# [Aim]
Rewrite the lines from the one containing "Click the orange X pattern point marker" through the one containing "Looking at the screenshot, I should coord(128,36).", inclusive, changing "orange" to "red" and keeping everything else the same.

# [Source data]
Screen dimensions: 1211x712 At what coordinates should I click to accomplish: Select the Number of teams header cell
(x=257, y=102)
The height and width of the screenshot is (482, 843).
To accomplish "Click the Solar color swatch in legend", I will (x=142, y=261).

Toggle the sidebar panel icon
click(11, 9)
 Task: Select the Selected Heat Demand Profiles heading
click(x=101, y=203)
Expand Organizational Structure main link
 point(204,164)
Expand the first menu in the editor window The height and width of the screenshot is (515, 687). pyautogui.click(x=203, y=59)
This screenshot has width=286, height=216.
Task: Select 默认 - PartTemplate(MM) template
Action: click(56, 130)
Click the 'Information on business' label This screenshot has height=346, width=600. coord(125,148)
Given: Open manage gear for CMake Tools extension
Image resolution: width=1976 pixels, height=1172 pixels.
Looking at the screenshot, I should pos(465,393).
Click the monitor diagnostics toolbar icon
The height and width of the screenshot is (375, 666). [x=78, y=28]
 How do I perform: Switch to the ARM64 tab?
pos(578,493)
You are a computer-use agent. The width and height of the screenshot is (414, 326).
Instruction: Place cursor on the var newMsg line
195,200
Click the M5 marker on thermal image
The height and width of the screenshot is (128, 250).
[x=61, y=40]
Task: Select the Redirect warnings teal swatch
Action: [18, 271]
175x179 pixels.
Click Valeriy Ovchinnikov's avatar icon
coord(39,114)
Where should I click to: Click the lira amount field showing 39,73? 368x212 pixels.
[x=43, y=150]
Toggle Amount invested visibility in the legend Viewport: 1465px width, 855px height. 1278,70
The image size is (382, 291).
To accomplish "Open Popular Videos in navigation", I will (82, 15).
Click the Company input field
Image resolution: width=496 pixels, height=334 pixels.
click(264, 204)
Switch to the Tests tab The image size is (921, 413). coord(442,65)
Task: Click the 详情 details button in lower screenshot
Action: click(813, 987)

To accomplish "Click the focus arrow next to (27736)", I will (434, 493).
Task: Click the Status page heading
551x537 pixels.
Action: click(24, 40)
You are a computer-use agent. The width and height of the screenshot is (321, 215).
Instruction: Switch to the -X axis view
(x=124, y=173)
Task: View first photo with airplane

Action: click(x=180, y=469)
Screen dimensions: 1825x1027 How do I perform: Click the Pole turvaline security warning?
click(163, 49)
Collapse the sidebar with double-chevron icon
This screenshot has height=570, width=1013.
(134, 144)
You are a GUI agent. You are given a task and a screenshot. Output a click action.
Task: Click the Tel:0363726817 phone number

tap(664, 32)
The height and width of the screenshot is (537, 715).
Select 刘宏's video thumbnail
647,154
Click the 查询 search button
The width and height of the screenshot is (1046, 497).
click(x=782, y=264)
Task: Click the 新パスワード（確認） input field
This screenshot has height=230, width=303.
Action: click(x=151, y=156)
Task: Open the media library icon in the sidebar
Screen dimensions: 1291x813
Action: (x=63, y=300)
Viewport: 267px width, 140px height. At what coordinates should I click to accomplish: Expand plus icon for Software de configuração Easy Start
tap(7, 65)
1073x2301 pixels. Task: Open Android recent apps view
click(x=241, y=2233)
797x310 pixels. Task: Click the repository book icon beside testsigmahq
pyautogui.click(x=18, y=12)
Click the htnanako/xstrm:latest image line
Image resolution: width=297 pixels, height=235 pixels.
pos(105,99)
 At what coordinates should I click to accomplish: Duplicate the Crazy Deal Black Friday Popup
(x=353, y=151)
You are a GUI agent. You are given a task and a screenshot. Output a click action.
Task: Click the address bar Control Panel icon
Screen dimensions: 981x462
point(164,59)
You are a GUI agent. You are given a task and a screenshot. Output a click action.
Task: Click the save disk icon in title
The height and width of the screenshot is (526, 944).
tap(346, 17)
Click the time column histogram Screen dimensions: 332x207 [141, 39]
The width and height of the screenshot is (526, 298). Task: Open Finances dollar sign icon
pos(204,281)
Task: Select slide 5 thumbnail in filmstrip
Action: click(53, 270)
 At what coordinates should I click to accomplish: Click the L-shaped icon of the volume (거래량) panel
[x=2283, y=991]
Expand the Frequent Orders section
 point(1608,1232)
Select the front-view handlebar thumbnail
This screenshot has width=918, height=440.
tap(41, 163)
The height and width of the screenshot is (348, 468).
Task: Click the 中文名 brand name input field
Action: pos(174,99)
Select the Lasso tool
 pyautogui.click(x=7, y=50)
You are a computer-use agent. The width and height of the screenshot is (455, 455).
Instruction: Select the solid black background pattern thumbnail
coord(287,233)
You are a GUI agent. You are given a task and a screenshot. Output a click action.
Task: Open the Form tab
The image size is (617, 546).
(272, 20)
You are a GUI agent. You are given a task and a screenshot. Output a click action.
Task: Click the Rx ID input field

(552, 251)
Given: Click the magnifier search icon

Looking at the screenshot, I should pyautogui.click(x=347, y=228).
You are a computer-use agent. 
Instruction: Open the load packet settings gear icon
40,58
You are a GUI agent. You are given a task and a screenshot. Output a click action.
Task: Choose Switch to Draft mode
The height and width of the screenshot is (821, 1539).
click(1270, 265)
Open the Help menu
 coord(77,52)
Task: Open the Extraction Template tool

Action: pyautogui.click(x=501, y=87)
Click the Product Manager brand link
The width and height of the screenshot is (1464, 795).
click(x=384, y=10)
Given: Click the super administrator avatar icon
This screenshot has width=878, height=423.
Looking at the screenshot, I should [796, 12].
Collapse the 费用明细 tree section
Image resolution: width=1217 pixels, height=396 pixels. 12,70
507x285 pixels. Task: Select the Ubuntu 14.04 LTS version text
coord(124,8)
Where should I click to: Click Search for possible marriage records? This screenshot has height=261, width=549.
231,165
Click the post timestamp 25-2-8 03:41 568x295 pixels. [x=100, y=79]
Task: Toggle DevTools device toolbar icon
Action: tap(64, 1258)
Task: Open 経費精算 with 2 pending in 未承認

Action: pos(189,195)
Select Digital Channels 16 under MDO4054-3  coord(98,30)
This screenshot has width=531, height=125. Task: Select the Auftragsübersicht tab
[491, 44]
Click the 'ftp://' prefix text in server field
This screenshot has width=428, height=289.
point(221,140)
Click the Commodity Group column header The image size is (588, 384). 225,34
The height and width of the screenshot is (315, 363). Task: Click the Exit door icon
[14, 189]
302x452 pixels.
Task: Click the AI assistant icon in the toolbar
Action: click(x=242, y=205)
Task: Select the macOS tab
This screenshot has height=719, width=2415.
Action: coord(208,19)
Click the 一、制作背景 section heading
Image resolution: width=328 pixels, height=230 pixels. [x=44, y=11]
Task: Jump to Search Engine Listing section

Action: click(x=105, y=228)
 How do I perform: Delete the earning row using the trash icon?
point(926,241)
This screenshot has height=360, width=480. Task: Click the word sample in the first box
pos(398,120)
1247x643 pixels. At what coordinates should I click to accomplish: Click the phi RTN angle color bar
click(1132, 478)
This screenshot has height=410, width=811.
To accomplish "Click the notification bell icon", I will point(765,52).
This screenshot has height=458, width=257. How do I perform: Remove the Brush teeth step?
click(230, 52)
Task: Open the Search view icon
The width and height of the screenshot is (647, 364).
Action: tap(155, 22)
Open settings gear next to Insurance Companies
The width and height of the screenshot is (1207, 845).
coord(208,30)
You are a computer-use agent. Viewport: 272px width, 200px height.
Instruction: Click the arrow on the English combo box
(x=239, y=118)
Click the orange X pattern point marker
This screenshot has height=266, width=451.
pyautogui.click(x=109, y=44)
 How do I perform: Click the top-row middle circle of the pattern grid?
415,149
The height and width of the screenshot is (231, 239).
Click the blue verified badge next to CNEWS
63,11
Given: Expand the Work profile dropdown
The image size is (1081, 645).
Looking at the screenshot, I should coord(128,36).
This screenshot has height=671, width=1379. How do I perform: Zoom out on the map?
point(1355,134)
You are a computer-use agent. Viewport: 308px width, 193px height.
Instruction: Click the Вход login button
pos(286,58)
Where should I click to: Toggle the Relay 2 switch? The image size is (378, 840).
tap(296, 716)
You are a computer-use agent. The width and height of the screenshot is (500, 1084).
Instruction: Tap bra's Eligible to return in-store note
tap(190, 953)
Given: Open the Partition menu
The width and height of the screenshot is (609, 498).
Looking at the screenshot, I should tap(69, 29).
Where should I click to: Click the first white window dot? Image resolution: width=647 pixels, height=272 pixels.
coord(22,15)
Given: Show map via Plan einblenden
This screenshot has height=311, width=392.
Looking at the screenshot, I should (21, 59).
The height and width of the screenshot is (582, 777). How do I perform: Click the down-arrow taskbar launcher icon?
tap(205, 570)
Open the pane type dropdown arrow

# [Solution for this problem]
Click the red X pattern point marker
This screenshot has height=266, width=451.
pyautogui.click(x=109, y=44)
 How do I perform: Click the top-row middle circle of the pattern grid?
415,149
The height and width of the screenshot is (231, 239).
Click the blue verified badge next to CNEWS
63,11
Given: Expand the Work profile dropdown
The image size is (1081, 645).
Looking at the screenshot, I should coord(128,36).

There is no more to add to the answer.